Du positif dans l’auto-confinement
L’artiste a tout de même avoué qu’il y a eu des points positifs à rester confinés. “Ce coronavirus m’a permis de vraiment réfléchir sur moi-même et pouvoir avoir un peu de temps pour moi. J’étais un peu dispersé entre mes activités avec Youssou, mes activités avec d’autres groupes… ”
Un frère atteint du coronavirus
Un des frères d’Alain Oyono qui vit aux Etats-Unis, a contracté la Covid-19. Aujourd’hui, il est guéri mais le musicien dit avoir été très affecté par la nouvelle.” Ce sont des moments durs que j’ai vécus. Mon frère m’appelle et il me dit : “je suis malade”. Pendant plusieurs semaines, je n’ai pas voulu croire que c’était le coronavirus”, raconte-t-il. “J’ai arrêté de suivre les informations parce que non seulement je vivais dans le stress mais je n’étais pas en paix. Ça m’a heurté physiquement et mentalement”, avoue-t-il.

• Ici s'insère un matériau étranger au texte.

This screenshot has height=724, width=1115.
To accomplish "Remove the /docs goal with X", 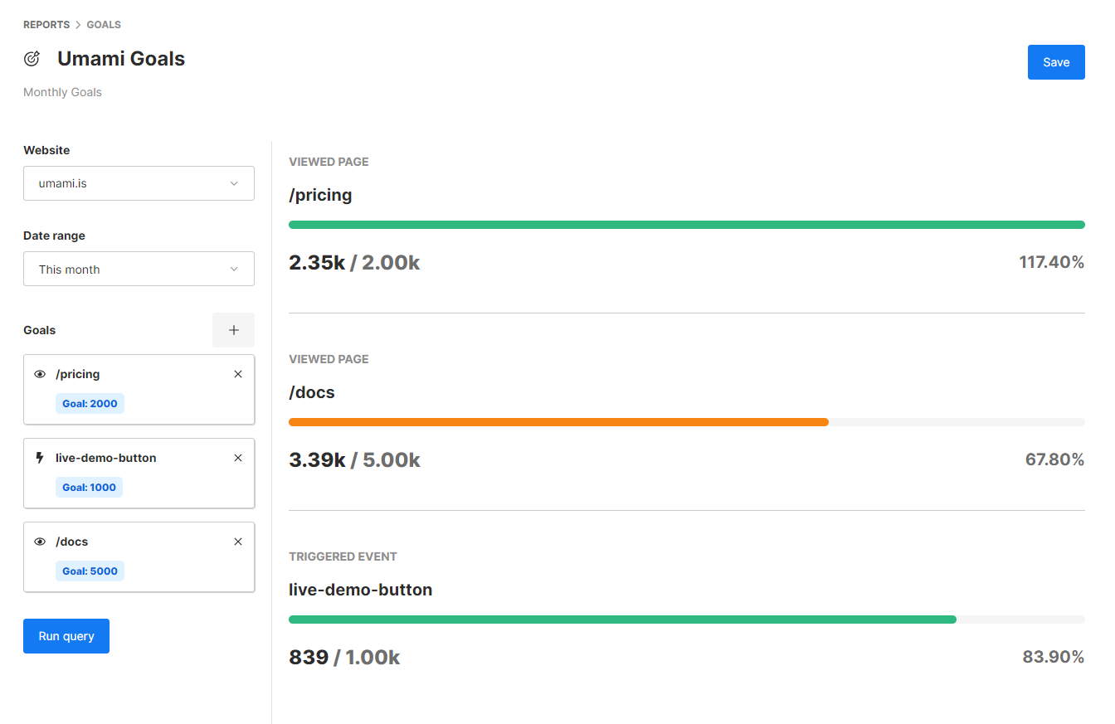I will 238,542.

Le départ de Manu m’a laissé un goût amer
Alain Oyono et Manu Dibango sont tous les deux saxophonistes et camerounais, mais au-delà de cela, ils avaient développé des liens étroits et solides. L’artiste avoue qu’il a été ébranlé en mars dernier, lorsqu’il a appris la mort de la star mondiale de la musique, connu pour être le précurseur de la World Music. ” Le départ de Manu m’a laissé un goût amer parce que je me dis qu’on ne lui a pas, surtout en ce qui me concerne en tant que musicien, donné assez d’honneur. Le départ de Manu, nous as tous affectés”, déclare-t-il. Il décrit ce deuil comme un moment de réveil qui lui a indiqué qu’il était temps de pleinement se lancer en tant qu’artiste solo, notamment en finalisant son album. ” J’aurais aimé avoir fini mon album et lui dire papa Manu, voilà !”, dit Oyono. Alain Rodrigue confie que c’est en entendant Manu Dibango jouer, notamment avec des mélodies comme celles du dessin animé Kimbo, qu’il a commencé à rêver de jouer du saxophone de manière professionnelle et surtout de produire des mélodies africaines avec cet instrument. Mais les deux artistes ne se sont rencontrés qu’en 2008, lorsque Manu Dibango fait appel à lui pour l’accompagner dans le Nord du Cameroun pour un événement culturel
Quel avenir pour le monde de la musique ?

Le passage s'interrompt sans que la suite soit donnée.